Kepala Bapanas sekaligus Menteri Pertanian Andi Amran Sulaiman mengatakan produksi telur ayam ras dalam negeri saat ini bahkan mengalami surplus sehingga mampu memenuhi kebutuhan domestik.
"Indonesia saat ini telah surplus untuk komoditas telur ayam ras. Pasokan melimpah dari produksi dalam negeri, bahkan Indonesia bisa ekspor," kata Amran dalam keterangan yang dikonfirmasi di Jakarta, Rabu.
Pemerintah Tegaskan Tidak Boleh Ada Kenaikan Harga
Amran menegaskan pemerintah akan menindaklanjuti apabila terjadi kenaikan harga telur yang tidak wajar di tingkat pasar.
Ia meminta Satuan Tugas Sapu Bersih (Satgas Saber) Pelanggaran Harga, Keamanan dan Mutu Pangan menelusuri penyebab jika ditemukan anomali harga di lapangan.
"Kalau sampai ada kenaikan, aku minta Satgas Saber telusuri sampai distributor dan produsennya. Tidak boleh ada yang membuat anomali harga pangan," tegas Amran.
Menurutnya, telur ayam ras merupakan salah satu komoditas pangan strategis yang banyak dikonsumsi masyarakat karena menjadi sumber protein hewani dengan harga relatif terjangkau.
Konsumsi Telur Nasional Terus Meningkat
Amran menyebutkan data Badan Pusat Statistik (BPS) menunjukkan rata-rata konsumsi telur ayam ras pada 2025 mencapai 2,362 kilogram per kapita per minggu.
Angka tersebut meningkat sekitar 19,1 persen dibandingkan konsumsi pada 2016 yang berada di level 1,983 kilogram per kapita per minggu.
Berdasarkan pemantauan Satgas Saber Pangan hingga 30 Maret, harga telur ayam ras di sejumlah pasar rakyat masih berada dalam batas kewajaran.
Di Pasar Kranggan dan Pasar Beringharjo Yogyakarta misalnya, harga telur tercatat turun menjadi Rp28.000 per kilogram dari sebelumnya Rp30.000 per kilogram.
Sementara di Pasar Gambir Tebing Tinggi Sumatera Utara harga telur berada di kisaran Rp27.200 per kilogram dan di Pasar Seutui Banda Aceh sekitar Rp28.500 per kilogram.
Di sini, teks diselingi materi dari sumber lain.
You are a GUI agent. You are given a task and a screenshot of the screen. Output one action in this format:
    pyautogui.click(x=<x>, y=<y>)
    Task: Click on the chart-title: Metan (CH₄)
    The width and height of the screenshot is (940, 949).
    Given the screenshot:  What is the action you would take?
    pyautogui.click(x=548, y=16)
Untuk wilayah Kalimantan dan Papua harga masih berfluktuasi akibat faktor biaya distribusi dari daerah sentra produksi.
Harga telur di Pasar Kemuning Pontianak tercatat sekitar Rp33.000 per kilogram sedangkan di Pasar Snon Bukor Raja Ampat Papua Barat Daya mencapai Rp36.000 per kilogram.
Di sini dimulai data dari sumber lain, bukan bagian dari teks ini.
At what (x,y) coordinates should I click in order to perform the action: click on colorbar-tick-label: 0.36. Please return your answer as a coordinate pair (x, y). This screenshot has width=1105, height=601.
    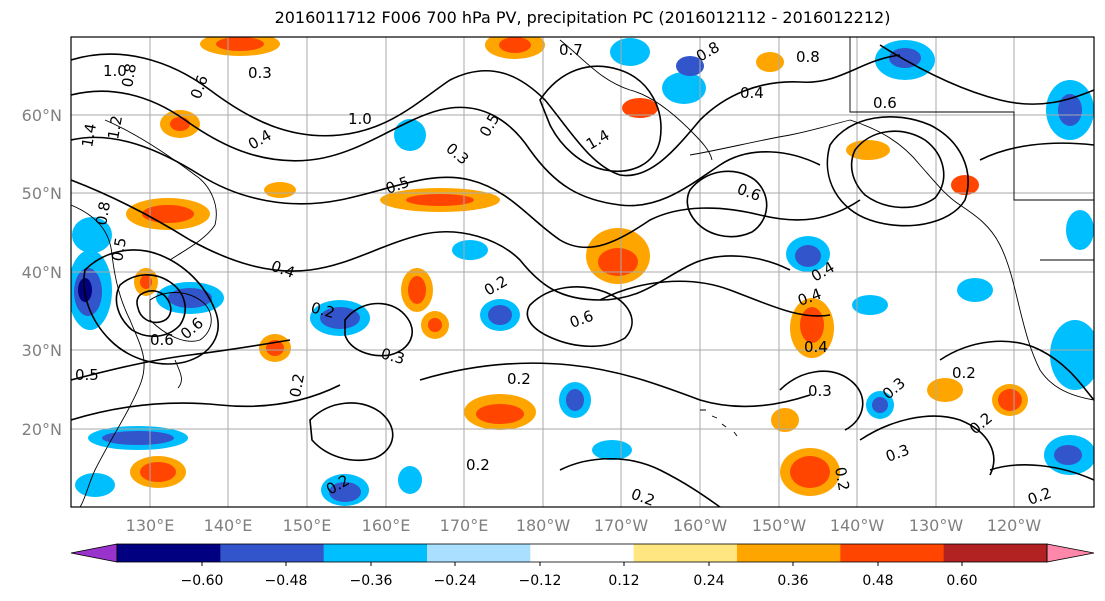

Pemerintah menetapkan harga acuan pembelian telur ayam ras maksimal Rp26.500 per kilogram di tingkat produsen dan Rp30.000 per kilogram di tingkat konsumen sebagaimana diatur dalam Keputusan Kepala Bapanas Nomor 529 Tahun 2024.
Berdasarkan proyeksi neraca pangan Bapanas, produksi telur ayam ras nasional mencapai sekitar 7,32 juta ton per tahun sehingga mampu memenuhi kebutuhan konsumsi nasional yang diperkirakan mencapai 6,47 juta ton.